While the book begins with the provocation of an apparent paradox — how to make sense of the professional mobility of women in elite law firms — it shows us how this paradox can, in fact, be systematically and sociologically assessed. Second, it locates its analysis in India, contributing to comparative legal sociology and organisational sociology to show how structures of labour, education and the new economy lead to very different outcomes for women lawyers than their counterparts in Euro-American contexts. Third, it offers a significant contribution to how we understand professional women’s entry into the workforce. While earlier studies largely suggested that caste and class advantages translated into women’s limited mobility in professional work, Ballakrishnen’s research finds quite the opposite. Inadvertently, women in elite transactional law firms seem to enjoy more gender parity than both those in other kinds of legal work and those in similar kinds of elite firms in the new economy.

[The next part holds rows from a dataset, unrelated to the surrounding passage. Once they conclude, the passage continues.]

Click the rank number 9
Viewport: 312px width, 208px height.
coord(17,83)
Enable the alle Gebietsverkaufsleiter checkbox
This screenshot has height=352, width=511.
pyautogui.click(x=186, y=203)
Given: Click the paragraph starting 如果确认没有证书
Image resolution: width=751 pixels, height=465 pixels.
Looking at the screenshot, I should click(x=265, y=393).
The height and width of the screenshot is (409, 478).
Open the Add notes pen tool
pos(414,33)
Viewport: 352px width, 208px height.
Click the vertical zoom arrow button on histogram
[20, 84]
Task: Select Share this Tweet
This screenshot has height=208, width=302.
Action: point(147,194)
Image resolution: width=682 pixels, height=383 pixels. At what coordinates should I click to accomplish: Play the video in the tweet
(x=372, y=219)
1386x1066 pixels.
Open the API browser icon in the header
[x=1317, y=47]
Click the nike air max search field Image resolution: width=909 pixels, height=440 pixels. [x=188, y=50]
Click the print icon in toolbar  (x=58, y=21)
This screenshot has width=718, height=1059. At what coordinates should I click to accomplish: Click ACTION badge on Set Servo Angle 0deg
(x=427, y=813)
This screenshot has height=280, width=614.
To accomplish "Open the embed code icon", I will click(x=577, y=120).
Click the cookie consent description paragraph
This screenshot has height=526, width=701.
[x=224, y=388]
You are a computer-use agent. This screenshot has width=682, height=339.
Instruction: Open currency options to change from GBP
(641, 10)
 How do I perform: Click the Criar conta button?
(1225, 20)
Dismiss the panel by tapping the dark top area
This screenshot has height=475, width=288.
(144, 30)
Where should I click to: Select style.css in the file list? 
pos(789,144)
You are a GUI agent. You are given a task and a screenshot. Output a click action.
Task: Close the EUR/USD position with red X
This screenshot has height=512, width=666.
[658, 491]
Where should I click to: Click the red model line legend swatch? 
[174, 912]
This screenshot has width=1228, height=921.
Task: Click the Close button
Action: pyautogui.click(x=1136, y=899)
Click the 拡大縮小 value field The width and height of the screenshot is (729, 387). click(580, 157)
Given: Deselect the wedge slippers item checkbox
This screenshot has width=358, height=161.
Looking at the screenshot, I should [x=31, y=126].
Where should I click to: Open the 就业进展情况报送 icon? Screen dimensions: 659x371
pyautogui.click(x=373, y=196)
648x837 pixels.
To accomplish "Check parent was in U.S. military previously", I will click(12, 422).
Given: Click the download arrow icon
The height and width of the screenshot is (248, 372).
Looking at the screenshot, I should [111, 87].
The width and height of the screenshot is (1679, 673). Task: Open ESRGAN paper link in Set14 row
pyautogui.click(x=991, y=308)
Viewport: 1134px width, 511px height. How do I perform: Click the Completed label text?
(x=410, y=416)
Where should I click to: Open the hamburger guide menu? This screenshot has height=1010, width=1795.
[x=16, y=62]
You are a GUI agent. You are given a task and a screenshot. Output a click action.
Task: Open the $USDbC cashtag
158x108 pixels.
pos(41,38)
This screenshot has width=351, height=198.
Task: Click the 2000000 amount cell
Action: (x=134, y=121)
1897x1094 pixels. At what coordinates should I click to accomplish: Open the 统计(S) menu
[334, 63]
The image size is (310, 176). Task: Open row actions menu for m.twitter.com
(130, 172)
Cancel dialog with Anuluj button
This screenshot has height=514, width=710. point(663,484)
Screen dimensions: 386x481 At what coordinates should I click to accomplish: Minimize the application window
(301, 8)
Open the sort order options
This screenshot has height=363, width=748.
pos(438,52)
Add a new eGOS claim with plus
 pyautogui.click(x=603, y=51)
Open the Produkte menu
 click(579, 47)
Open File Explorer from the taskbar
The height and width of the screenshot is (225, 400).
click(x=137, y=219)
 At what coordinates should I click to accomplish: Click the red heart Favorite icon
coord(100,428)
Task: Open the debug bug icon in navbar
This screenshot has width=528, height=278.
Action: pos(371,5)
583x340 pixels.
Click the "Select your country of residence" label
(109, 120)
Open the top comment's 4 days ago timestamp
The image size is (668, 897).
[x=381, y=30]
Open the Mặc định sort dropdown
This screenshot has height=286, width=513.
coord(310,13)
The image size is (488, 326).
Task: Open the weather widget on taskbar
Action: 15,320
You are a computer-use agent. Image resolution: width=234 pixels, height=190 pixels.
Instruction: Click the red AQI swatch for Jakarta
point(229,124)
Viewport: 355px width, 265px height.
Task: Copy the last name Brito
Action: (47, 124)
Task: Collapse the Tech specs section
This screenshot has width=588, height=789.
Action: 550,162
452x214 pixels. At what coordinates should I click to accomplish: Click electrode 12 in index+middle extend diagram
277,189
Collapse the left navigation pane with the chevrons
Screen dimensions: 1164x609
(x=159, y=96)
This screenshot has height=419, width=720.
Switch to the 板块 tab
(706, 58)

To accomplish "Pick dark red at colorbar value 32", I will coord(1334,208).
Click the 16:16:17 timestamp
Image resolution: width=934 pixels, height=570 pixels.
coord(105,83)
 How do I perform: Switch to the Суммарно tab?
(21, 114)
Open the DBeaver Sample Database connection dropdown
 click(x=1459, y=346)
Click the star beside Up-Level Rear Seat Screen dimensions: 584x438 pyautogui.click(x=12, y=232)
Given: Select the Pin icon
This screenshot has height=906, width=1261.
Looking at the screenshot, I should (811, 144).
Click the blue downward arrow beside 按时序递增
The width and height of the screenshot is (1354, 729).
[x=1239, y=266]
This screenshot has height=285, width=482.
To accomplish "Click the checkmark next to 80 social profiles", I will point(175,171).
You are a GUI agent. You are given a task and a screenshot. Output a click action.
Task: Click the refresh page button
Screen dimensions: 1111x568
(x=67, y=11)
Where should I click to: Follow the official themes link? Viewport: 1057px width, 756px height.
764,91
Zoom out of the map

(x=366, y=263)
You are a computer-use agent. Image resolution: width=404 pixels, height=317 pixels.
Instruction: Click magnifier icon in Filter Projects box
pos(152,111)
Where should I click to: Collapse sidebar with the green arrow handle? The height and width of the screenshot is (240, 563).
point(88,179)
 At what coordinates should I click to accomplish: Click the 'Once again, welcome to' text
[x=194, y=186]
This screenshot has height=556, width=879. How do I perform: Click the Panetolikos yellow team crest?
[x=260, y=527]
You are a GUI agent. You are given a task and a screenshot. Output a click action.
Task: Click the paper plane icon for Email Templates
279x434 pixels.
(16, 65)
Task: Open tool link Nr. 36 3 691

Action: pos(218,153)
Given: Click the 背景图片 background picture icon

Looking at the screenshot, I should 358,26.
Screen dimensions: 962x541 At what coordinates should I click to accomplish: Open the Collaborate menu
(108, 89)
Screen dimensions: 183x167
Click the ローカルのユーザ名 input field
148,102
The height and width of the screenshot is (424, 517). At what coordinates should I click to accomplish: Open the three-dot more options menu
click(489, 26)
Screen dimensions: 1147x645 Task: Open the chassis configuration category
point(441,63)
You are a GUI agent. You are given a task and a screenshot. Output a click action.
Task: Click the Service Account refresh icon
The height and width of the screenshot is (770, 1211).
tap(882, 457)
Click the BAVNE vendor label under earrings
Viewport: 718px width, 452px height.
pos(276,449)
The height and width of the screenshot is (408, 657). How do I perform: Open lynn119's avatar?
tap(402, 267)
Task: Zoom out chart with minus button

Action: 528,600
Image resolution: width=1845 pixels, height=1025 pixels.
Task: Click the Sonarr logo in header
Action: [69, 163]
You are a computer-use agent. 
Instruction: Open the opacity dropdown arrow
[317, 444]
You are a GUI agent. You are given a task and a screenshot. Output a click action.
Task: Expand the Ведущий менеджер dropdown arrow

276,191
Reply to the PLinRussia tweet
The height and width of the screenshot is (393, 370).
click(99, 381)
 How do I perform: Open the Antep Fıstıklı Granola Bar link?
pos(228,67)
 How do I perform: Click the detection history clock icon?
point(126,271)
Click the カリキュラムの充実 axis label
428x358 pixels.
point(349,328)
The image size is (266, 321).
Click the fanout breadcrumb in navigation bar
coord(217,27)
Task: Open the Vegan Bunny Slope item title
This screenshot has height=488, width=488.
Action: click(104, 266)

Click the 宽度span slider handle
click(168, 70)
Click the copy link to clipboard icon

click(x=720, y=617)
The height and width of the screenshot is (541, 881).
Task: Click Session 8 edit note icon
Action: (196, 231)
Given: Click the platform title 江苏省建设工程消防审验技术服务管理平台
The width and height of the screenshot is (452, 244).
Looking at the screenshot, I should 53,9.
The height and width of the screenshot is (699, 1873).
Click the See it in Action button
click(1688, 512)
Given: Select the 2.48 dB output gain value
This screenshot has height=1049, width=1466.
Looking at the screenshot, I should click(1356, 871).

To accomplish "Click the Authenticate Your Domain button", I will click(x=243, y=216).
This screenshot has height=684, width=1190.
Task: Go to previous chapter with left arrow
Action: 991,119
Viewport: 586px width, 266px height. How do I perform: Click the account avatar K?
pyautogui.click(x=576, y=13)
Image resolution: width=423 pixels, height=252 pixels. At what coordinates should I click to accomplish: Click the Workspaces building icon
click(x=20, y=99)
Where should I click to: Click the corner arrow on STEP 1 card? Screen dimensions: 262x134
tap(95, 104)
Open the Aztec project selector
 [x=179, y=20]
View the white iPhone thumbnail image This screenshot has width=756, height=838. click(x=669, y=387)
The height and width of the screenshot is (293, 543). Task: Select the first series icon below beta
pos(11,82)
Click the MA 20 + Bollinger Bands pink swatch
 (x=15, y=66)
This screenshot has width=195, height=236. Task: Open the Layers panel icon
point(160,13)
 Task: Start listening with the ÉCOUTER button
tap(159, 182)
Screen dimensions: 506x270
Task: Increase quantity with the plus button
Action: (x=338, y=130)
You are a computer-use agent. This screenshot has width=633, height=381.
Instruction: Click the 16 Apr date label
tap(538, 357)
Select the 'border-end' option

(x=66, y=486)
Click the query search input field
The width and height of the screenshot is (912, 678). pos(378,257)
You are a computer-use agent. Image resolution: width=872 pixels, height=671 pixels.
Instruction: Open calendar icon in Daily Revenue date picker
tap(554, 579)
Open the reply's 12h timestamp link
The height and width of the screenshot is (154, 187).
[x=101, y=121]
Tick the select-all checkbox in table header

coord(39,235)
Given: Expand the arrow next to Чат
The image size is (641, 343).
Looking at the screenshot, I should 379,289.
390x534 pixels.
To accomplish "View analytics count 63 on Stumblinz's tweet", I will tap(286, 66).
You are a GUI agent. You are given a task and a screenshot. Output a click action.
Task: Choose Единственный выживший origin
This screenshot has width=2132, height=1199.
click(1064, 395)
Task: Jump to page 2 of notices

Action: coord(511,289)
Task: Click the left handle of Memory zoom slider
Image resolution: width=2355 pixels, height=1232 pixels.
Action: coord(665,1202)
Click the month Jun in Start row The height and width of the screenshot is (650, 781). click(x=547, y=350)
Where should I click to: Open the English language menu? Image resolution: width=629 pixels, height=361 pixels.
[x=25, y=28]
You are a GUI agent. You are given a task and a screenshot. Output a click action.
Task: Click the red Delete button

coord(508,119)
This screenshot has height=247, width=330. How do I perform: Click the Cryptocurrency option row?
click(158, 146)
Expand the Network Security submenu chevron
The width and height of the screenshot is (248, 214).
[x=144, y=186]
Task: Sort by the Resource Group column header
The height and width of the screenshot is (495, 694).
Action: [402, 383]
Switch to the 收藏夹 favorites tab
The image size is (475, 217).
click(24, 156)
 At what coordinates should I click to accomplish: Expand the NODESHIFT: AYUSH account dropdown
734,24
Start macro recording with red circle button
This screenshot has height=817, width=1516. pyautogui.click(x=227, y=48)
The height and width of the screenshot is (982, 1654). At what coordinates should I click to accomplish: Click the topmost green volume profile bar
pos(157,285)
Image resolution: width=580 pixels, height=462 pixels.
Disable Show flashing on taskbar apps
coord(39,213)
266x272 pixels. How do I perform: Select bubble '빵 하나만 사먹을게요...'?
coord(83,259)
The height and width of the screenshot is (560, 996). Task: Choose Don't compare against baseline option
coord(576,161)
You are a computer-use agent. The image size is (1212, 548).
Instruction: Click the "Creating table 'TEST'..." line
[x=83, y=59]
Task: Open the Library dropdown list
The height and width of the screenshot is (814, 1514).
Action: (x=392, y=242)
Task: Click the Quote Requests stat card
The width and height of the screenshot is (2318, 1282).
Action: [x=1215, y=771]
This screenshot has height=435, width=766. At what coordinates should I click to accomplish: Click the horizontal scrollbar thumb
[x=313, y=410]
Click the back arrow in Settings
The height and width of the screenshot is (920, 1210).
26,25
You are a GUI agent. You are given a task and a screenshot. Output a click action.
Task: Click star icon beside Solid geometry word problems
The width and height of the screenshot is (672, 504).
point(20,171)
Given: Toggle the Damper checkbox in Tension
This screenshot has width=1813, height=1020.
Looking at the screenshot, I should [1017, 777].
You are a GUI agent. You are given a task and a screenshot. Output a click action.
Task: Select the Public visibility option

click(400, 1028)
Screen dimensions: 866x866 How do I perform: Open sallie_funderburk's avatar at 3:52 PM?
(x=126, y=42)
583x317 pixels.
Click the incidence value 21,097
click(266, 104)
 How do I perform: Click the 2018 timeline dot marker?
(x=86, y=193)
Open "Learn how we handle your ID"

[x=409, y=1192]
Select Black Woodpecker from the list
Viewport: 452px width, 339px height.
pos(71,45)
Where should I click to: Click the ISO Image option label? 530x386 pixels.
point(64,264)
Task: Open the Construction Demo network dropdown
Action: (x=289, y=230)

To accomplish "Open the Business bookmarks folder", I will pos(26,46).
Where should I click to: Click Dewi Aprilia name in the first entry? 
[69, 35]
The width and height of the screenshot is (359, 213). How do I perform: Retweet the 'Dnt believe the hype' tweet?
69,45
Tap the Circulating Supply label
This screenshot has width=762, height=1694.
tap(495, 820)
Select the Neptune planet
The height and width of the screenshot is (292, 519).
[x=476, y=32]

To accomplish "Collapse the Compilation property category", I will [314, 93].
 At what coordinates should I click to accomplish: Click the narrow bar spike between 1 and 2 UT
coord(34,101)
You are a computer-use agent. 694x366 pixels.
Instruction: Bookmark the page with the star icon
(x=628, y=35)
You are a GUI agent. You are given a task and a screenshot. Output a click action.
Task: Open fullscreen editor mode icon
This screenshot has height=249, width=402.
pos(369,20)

Is this outcome a sign of accidental feminism? Some might argue that in fact women’s experiences in these law firms build on intentional organising and hard-won movement goals — there is nothing accidental about that. Yet those gains were not felt by other women in a similar field (litigation) or a comparable context (consulting). There is something unpredictable about these findings: they challenge other research on professional women in India and offer Indian law firms as an example of gender parity, both of which challenge the epistemological position that Indian women have come to inhabit in research on middle-class, professional labour. Might this book suggest the postcolonial South ‘as a space of experimentation that prefigures the near future of the West?’ That is an exciting and provocative thought that troubles the linear temporalities of projects of Western modernity. But in addition to the provocations of what the ‘accidental’ might herald, the book offers us detailed analysis of the infrastructural scaffolding and affective registers through which the accidental works its power. Without family care work, caste labour, educational credentials, gender frames, client interactions and a desire for modernity, the accidental would hold no meaning.